Where there is devolution, politicians and administrators realise transport is linked to other functions and services. A healthy activity like cycling, which tackles obesity, reduces congestion, is environmentally-friendly, socially inclusive and provides economic benefits ticks various boxes, and becomes easier to sell – ultimately to one person.

The reference to one person above may alarm some who worry about the democratic nature of mayors with powers such as those endowed upon Boris. The theme of this blog is the opportunity further devolution presents to cycling campaigners to force a better deal from elected mayors in terms of funding and cycling infrastructure than they get currently, not the suggestion that devolution is perfect or entirely democratic. If you ask about London bias in cycling terms, or the ability to get things done, I do however have a very simple tale.

In October, I attended the joint CycleNation / CTC annual conference. Brian Deegan (Principal Technical Specialist for Cycling at TfL) gave a presentation on cycling infrastructure and design, understandably referencing various London examples. I asked him what impact it made in his work when trying to push through cycle infrastructure, that his ultimate boss is a mayor with combined responsibility amongst other things for both transport and policing. He replied: "I could not do my job without it, if I hit a problem I just go and speak to Andrew Gilligan (The Mayor’s Cycling Commissioner), and he speaks to the Mayor".

That’s why London’s different and why it gets more coverage on many cycling issues. Because campaigners like LCC have been able to exert more influence, and help achieve a better deal for cyclists than most outside London, not because they were necessarily better campaigners, but the governance system in London enabled them to hold someone accountable and make bold demands; and they did.

Boris of the North

If you’re now wondering whether George Osborne’s ‘Northern Powerhouse' and devolution promises have more relevance to you and cycling than you first imagined, you could be right, but it does depend upon where you live.
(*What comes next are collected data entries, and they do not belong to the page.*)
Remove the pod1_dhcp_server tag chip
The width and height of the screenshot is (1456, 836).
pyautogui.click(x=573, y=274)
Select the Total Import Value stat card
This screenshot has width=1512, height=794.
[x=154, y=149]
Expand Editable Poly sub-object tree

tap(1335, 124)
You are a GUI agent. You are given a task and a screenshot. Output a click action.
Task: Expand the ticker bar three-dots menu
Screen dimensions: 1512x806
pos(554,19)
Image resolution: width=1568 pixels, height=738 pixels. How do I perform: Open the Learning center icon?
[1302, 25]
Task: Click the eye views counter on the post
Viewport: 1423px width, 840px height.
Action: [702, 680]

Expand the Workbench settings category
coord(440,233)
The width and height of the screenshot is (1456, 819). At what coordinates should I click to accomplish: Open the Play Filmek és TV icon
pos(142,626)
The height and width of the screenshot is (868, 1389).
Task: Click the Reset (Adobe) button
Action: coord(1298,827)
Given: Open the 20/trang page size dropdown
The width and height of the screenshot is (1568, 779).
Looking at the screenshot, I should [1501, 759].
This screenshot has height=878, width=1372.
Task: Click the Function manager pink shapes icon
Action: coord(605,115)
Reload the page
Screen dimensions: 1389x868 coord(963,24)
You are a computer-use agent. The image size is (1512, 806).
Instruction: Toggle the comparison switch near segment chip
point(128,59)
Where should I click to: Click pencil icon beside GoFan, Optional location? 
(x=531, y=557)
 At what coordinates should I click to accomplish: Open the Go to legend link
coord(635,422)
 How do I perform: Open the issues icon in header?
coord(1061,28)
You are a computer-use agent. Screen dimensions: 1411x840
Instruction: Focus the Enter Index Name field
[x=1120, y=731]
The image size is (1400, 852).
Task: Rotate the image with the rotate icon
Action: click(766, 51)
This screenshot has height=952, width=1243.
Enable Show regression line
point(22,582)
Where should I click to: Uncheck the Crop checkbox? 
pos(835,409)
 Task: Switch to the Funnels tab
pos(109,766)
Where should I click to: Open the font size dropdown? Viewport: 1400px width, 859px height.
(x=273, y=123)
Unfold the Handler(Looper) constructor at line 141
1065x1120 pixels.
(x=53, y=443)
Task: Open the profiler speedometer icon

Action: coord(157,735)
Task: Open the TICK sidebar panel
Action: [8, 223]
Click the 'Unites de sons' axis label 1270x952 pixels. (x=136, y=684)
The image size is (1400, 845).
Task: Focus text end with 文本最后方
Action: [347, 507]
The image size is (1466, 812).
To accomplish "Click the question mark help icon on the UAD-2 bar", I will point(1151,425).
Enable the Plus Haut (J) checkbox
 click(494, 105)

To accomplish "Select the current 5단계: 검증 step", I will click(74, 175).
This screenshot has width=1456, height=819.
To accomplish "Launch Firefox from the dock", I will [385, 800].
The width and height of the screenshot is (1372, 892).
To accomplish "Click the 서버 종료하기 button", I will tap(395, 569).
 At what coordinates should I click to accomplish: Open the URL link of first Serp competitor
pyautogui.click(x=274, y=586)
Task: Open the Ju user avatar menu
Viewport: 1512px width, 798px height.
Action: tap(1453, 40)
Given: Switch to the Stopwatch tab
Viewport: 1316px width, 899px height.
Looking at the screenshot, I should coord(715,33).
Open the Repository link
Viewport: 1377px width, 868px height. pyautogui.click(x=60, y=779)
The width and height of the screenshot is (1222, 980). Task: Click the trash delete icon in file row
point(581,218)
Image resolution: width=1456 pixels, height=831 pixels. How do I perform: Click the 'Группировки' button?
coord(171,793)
The Local Government and Devolution Bill passed its third reading in the House of Commons on 7 December, and is likely to be enacted early next year, paving the way for Combined Authorities (CAs) to hold elections for mayors who exercise similar powers to the London Mayor. The exact powers may vary between authorities, but significantly can include those of the existing PCC, who would be then be replaced by a ‘Boris Style’ mayor outside London.

A fab five, but who will be first?

So far, five CAs have been established, with elections for directly elected mayors either planned or anticipated for 2017 in four of those, Greater Manchester CA, Liverpool City Region, North East CA and Sheffield City Region. 2017 mayoral elections are also expected in the proposed Tees Valley CA and West Midlands CA, with other regions such as Derby and Derbyshire proposing CAs and West Yorkshire CA  yet to announce their mayoral plans.

Taking one of the above as an example, Greater Manchester (GMCA), legislation has already been passed providing that the GMCA Mayor will assume the role of the PCC for the area. With a population of 2.7 million GMCA could well be the first area outside London where cyclists across a large metropolitan area can, individually or through campaign groups, attempt to secure the type of commitments on infrastructure and other integrated transport issues from mayoral candidates which the LCC and others achieved in London.

Cycling revolution through devolution

A directly elected mayor of GMCA, or indeed the other CAs, would have powers over issues affecting cyclists where they live and work far in excess of the vast majority of elected MPs or current local politicians.

If there was ever a time for those who care about cycling, funding, infrastructure and road safety to join a local or regional campaign group and ‘gear up’ for future changes, it is now. Devolution will not affect everyone equally or at the same time, but if my prediction is correct, and devolution brings with it the campaigning and potential manifesto commitment opportunities envisaged, then hopefully I will be writing about campaign wins, achievements and cycling infrastructure throughout the UK, and won’t be accused of a London bias.